Webster’s defines follow-up as: maintenance of contact with or reexamination of a person. There you go. It doesn’t get any easier than that.
All the traffic reports in the world are nothing but reports if we don’t use the information to follow-up. How many ups that we pay good money to get on the property are burned because we didn’t capture adequate information or did nothing with the information we captured. No maintenance. Just because we fill up a traffic report doesn’t mean they’re going to magically reappear! We touched on closing taking four attempts, it’s the same with follow-up. It typically takes five contacts to close a deal. I’m not talking about letting months go by before you call them. If you can’t remember them, they definitely can’t remember you. Follow-up needs to be immediate with a thank you for coming in either by email or card. Now comes the tricky part. You’ve got to have a reason to contact them again so get creative.

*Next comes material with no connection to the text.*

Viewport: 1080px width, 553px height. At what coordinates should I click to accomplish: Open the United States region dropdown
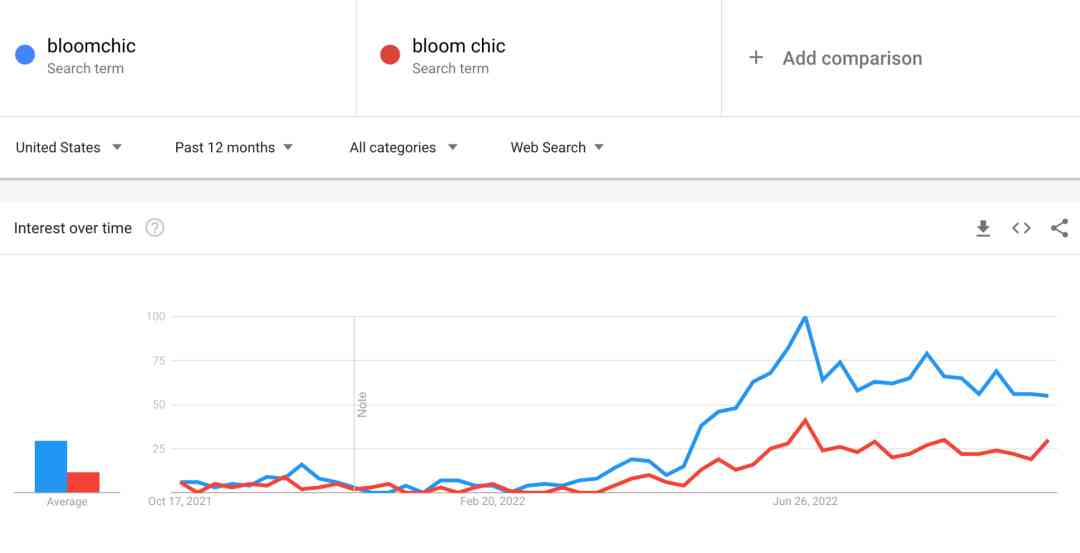point(68,147)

Keeping them posted on the activity of a home they’re interested in, creating a take away close, can be effective. Price increases, open houses, seller incentives anything you can think of to contact them…. for a reason, can be effective. Keep your contacts in front of you don’t stick them in a file out of sight out of mind. Even the fancy smancy programs don’t keep them in front of you. I can hear George Carlin now “they prompt you”. If you can see them you can think about them because that’s what it takes. If you want to sell you have to be able to think. Ben Franklin said, “thinking is one of the hardest things to do that’s why so few people do it”. So start thinking. Look at each prospect and think what can I do today to increase the desire and create action? The phone is your friend. Heck we’re addicted to them and getting in touch with people is easier than ever! When I was a whipper-snapper (just ten years ago) we only had a land line and snail mail.
It’s three easy steps, prospecting, presentation and follow-up. Salespeople make the most money because we’re not clerks or tour guides. We’re thinkers and thoughts are things. Think about it!